Generex Biotechnology Receives Australian Patent for Buccal Delivery System for Insulin

November 29, 2006
Laura Bush

Laura Bush was editor in chief of BioPharm International.

Generex Biotechnology Corporation (Toronto, Canada, www.generex.com) has received an Australian patent for its micellar system for delivering macromolecules through the buccal lining.

Generex Biotechnology Corporation (Toronto, Canada, www.generex.com) has received an Australian patent for its micellar system for delivering macromolecules through the buccal lining. The company believes this system can improve patient compliance, particularly for insulin.

The key to the patented delivery system is the protection provided by the excipients, which form a spherical micelle of surfactant molecules in which the hydrophilic “heads” remain in contact with the solution while the hydrophobic “tails” remain in the center, surrounding the protein and shielding it from digestion by buccal enzymes.

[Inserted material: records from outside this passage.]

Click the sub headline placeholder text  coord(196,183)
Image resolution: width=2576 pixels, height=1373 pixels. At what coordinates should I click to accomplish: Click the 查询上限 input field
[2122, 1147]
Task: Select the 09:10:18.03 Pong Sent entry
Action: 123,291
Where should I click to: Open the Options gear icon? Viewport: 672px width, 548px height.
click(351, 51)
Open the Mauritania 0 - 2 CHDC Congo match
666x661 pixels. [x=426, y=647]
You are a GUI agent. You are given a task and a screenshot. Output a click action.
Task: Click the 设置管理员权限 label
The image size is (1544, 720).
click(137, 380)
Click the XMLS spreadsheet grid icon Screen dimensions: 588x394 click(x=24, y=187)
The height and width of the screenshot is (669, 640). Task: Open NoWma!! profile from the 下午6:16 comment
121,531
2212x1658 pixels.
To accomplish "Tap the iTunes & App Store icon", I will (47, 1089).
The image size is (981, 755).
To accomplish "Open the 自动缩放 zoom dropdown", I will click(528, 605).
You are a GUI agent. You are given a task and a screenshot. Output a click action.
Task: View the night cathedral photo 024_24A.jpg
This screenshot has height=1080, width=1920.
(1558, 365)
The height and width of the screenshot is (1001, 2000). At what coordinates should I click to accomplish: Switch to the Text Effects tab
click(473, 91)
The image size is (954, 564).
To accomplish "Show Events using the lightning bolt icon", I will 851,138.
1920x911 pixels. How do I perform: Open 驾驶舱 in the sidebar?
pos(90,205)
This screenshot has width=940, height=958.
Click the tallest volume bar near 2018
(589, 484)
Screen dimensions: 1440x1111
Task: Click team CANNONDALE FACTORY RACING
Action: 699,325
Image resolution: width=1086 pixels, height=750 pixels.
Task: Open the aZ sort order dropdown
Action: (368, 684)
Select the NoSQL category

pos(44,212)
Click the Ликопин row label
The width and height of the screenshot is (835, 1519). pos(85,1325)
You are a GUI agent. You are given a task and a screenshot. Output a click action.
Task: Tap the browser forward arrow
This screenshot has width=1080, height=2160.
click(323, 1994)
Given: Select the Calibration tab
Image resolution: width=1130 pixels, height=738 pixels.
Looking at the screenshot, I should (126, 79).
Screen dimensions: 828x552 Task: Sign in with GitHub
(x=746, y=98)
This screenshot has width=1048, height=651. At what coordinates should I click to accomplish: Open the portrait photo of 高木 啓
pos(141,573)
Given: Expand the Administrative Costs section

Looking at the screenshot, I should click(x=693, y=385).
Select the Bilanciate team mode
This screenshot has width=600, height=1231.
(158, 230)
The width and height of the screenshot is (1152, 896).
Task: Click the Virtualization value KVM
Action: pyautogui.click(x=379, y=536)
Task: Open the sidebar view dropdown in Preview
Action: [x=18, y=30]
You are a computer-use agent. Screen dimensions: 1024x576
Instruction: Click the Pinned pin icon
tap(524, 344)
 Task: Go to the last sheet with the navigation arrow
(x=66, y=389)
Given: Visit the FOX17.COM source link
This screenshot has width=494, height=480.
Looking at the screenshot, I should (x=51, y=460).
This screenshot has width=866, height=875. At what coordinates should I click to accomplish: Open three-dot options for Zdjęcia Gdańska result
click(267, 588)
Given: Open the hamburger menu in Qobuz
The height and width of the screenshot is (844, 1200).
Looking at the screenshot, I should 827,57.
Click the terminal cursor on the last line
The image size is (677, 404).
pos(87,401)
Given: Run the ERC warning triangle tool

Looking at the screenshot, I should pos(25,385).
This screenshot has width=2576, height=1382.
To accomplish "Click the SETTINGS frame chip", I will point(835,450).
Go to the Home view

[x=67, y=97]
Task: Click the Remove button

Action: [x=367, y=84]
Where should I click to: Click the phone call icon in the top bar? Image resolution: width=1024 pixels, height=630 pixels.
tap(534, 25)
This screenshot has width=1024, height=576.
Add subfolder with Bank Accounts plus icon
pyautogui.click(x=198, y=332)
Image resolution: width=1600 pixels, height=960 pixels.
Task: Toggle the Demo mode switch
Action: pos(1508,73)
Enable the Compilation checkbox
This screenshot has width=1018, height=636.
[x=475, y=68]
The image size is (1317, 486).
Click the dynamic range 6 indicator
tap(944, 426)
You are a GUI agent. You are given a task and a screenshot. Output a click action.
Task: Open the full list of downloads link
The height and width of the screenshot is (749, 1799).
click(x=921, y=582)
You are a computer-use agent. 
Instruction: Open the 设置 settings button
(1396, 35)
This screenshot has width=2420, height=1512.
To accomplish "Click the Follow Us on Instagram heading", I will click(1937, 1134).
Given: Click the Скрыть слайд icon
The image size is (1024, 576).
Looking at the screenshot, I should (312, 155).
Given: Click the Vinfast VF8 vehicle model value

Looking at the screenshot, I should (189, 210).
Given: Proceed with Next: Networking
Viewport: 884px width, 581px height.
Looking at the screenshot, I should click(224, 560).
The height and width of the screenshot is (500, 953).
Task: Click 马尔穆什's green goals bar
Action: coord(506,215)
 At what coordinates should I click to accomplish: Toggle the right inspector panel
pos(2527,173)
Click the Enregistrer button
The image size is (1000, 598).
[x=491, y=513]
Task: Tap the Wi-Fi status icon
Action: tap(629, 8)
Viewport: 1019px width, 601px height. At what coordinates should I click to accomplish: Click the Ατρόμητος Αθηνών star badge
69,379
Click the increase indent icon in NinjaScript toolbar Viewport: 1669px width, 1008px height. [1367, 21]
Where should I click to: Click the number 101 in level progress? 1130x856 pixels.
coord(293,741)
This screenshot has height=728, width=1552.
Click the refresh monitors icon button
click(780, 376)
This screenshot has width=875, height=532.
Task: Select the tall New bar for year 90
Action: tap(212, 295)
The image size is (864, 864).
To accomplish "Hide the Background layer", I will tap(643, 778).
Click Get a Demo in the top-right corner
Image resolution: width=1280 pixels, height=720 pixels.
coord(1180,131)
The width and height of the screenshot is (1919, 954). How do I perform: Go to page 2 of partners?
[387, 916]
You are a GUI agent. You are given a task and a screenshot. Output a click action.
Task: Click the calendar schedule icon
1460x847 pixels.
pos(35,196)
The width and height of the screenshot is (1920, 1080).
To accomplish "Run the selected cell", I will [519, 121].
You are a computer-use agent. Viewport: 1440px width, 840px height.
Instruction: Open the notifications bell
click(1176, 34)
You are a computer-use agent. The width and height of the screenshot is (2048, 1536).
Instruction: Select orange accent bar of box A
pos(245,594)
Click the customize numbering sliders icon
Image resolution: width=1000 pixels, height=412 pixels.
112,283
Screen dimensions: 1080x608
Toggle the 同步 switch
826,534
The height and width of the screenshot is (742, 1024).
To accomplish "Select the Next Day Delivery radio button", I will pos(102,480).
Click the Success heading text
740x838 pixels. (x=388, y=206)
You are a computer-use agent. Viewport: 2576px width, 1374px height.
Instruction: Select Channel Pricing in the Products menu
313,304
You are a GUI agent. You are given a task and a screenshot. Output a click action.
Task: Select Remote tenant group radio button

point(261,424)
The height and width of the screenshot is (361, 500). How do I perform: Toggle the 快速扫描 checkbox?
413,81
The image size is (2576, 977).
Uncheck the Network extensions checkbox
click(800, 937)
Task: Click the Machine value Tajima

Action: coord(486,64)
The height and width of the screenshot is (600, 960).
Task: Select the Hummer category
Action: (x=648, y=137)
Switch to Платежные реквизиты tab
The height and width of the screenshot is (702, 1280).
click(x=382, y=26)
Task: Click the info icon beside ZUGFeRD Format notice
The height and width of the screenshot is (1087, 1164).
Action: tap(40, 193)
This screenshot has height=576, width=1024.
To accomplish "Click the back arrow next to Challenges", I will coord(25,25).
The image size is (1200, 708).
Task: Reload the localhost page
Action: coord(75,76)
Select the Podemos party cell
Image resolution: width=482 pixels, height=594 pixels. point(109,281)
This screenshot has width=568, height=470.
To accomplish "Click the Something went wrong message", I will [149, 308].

The micelles are formed by proteinic pharmaceutical agents, all “generally recognized as safe” (GRAS). Examples include an alkali metal C8 to C22, alkyl suflate, or alkali metal salicylate. The formulation also includes at least one absorption-enhancing compound, such as lecithin.

The total size of the micelle particles ranges from 1 to 10 nm, a size that ensures penetration through the buccal membranes. The insulin is administered using a metered-dose inhaler, and about 10–12% of the drug is absorbed.

The primary motivation for developing this formulation was to improve patient compliance, says Anna Gluskin, president and CEO of Generex. “About 12–17% of diabetic patients must take insulin to survive,” she explains. “The other 83% are saying, ‘I’m okay. I’m not really sick.’” With a formulation that does not require injections, she believes, more of those patients will be willing to take insulin.

The buccal administration also can help patients maintain more even insulin levels, because it is easy for patients to titrate their doses according to what they eat, and to space out administration before and after a meal. Each puff of the inhaler administers 10 insulin units, one of which will be absorbed. So if a patient needs 10 units, Generex advises splitting the dose, to five puffs before the meal and five after.

“It is much better to surround the meal with insulin,” says Gluskin. “That’s what happens in a healthy individual.” Patients using injectables are unlikely to do this, she adds, thus risking postprandial hyperglycemia, which can damage heart muscle. Also, in Generex’s formulation, the insulin is absorbed quickly, reaching Tmax in 30 minutes, and eliminated in about 1.5–2 hours. “There is no danger of hypoglycemia, because we don’t dose again until all the insulin is gone,” says Gluskin.

The company already has a buccally delivered insulin product, “Oral-lyn,” on the market in Ecuador, and undergoing trails in other countries. Generex expects to gain market approval in Mexico in less than eight months, in Europe and Canada in 12–18 months, and in the US in two to three years. The delivery system received US patent approval in July of this year.

The delivery system can be used for larger molecules as well. “We have shown successful absorption for molecules from 36,000 daltons, which is the size of insulin, to 180,000 daltons, in monoclonal antibodies,” Gluskin says.

Earlier this year, Pfizer launched the first non-injectable insulin, “Exubera,” in a form inhaled to the lungs.